O değerlendirme “eski Türkiye”nin
değerlendirmesiydi. O günün koşulları, bu tür nefret söylemlerini ifade
özgürlüğü kapsamında değerlendirmeyi gerekli kılmış olabilir. Ama “dün dündür;
bugün bugündür.”
“Kullanılan ifadelerin kişilere veya nüfusun bir bölümüne
karşı şiddete teşvik edici nitelikte olması hâlinde, bu ifade açıklamasına
müdahale hususunda devletin daha geniş bir takdir hakkı vardır”
Sınırsız özgürlük anlayışı felsefi anlamda kulağa hoş gelen
bir görüş olsa da bu görüşün toplumsal
hayatta kesinlikle geçerliliği bulunmaz.
Anayasamızın “Temel Hak ve Hürriyetlerin Sınırlanması”
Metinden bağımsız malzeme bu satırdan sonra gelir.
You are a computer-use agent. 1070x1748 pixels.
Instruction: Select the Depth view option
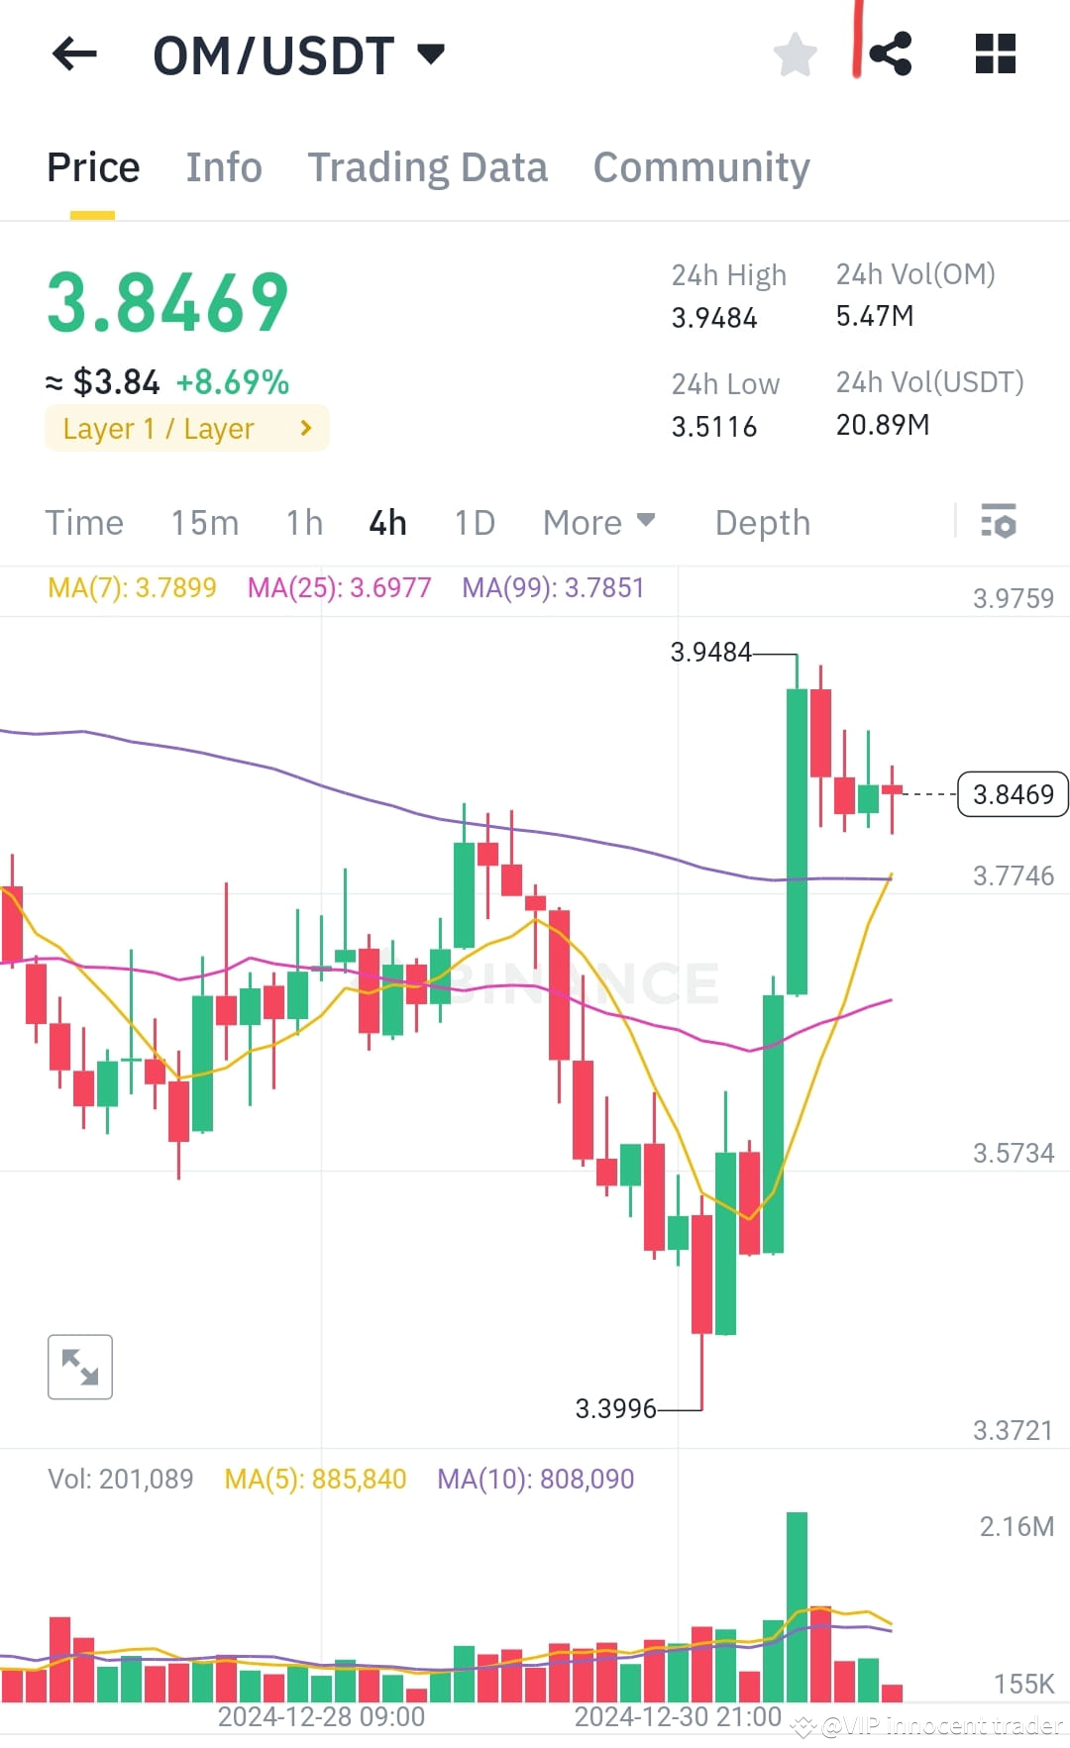761,522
başlıklı 13. maddesinde, “Temel hak ve hürriyetler, özlerine dokunulmaksızın
yalnızca Anayasa’nın ilgili maddelerinde belirtilen sebeplere bağlı olarak ve
ancak kanunla sınırlanabilir.
Bu sınırlamalar, Anayasa’nın sözüne ve ruhuna, demokratik
toplum düzeninin ve laik Cumhuriyet’in gereklerine ve ölçülülük ilkesine aykırı
olamaz.” şeklinde tüm temel haklar için sınırlama sebepleri yer almışken;
“Düşünceyi Açıklama ve Yayma Hürriyeti” başlıklı 26.
maddesinin ikinci fıkrasında,
“Bu hürriyetlerin
kullanılması, millî güvenlik, kamu düzeni, kamu güvenliği, Cumhuriyet’in temel
nitelikleri ve Devlet’in ülkesi ve milleti ile bölünmez bütünlüğünün korunması,
suçların önlenmesi, suçluların cezalandırılması, Devlet sırrı olarak usulünce
belirtilmiş bilgilerin açıklanmaması, başkalarının şöhret veya haklarının, özel
ve aile hayatlarının yahut kanunun öngördüğü meslek sırlarının korunması veya
yargılama görevinin gereğine uygun olarak yerine getirilmesi amaçlarıyla
sınırlanabilir.” denmiştir.
Demek ki devlet gerektiğinde başkasının özgürlük
alanına müdahale eden, toplumun belli başlı normlarını göz ardı edip hiçe sayan
söylemleri pek de ifade özgürlüğü
kapsamında ele almamaktadır.
Sonuç olarak: İstediğinizi istediğiniz biçimde
kullanma hakkını kendinizde görüyor olabilirsiniz. Bu gayet doğal bir şey.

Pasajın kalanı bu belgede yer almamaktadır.